Keppra often causes a number of adverse side effects, including the following states:

  • drowsiness;
  • Nasopharyngitis;
  • dizziness and headache;

Adverse effects on different organs and systems can also develop. Possible adverse effects are given below for body systems and occurrence rate: very often (> 1/10), often (> 1/100, <1/10), the frequency is unknown (due to insufficient data).

Nervous system disorders

Very often: drowsiness, fatigue, asthenia.

Often: amnesia, ataxia, convulsions, dizziness, headache, hyperkinesia, tremor, imbalance, decreased concentration, memory impairment. Postmarketing reports (frequency unknown): paresthesia, choreoathetosis, dyskinesia.

Mental disorders

Often: agitation, depression, emotional lability, mood swings, hostility / aggressiveness, insomnia, nervousness, irritability, personality disorders, disturbance of thinking.

Postmarketing reports (frequency unknown): behaviour disorders, anxiety, anger, confusion, hallucinations, psychotic disorders, suicide, suicide attempts, and suicidal intentions.

Visual organ disorders

Often: diplopia, blurred vision.

Respiratory system disorders

Often: increased cough, nasopharyngitis, infections

Digestive system disorders

Often: abdominal pain, diarrhea, dyspepsia, nausea, vomiting, anorexia, and weight gain. The risk of anorexia may be increased in the case of the simultaneous use with topiramate. Postmarketing reports (frequency unknown): pancreatitis, hepatic insufficiency, hepatitis, weight loss, and change in the functional liver test.

Skin

Often: skin rash, eczema, itching.

Postmarketing reports (frequency unknown): alopecia (in some cases, hair restoration was observed after drug withdrawal), Stevens Johnson’s syndrome, multiforme erythema, and toxic epidermal necrolysis.

Other

Often: myalgia, vertigo, accidental lesions.

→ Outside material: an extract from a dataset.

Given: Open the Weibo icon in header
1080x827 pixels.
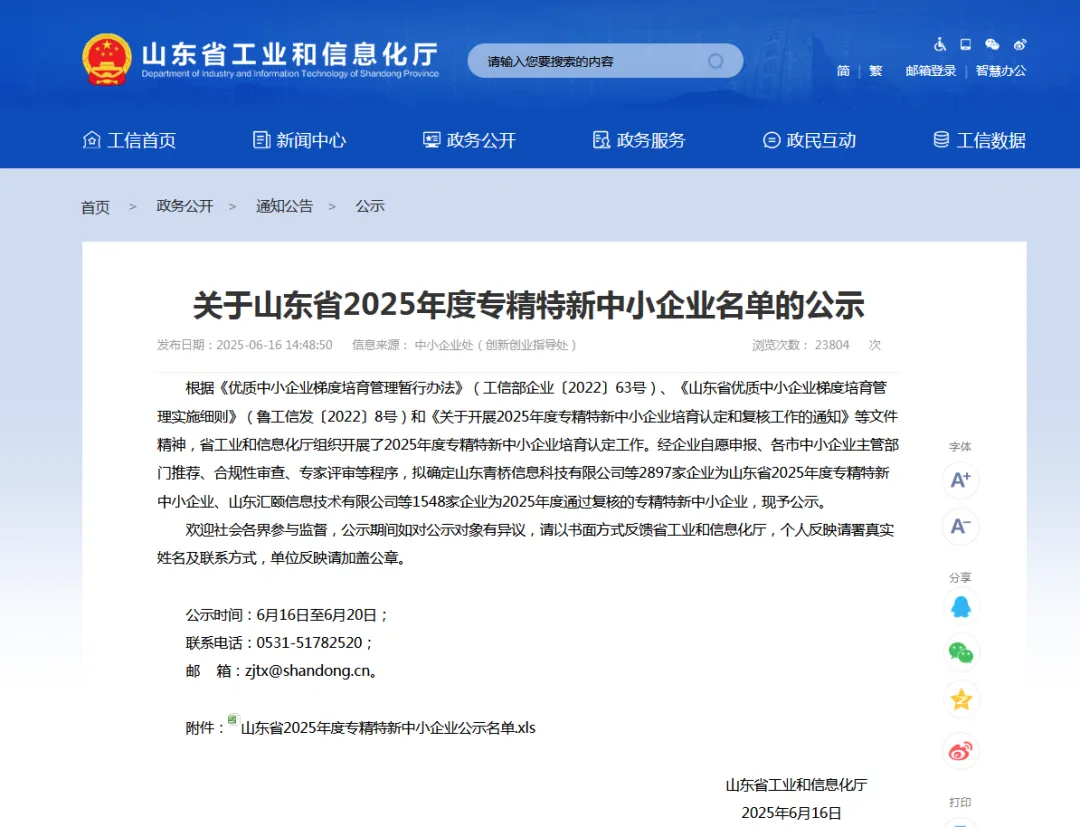Looking at the screenshot, I should pos(1020,45).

As studies showed, the data obtained in children and adolescents were similar to those obtained in adults, with the exception of adverse effects that affect behavior and psyche. They were more common in children than in adults. Children and adolescents aged 4-16 years had vomiting (very often 11.2%), arousal (often 3.4%), mood swings (often 2.1%), emotional lability (often 1,7%), aggression (often 8.2%), abnormal behavior (often 5.6%), and drowsiness (often 3.9%).

If any adverse effects occur, tell your doctor. This applies to all possible adverse effects, including those not described in this article.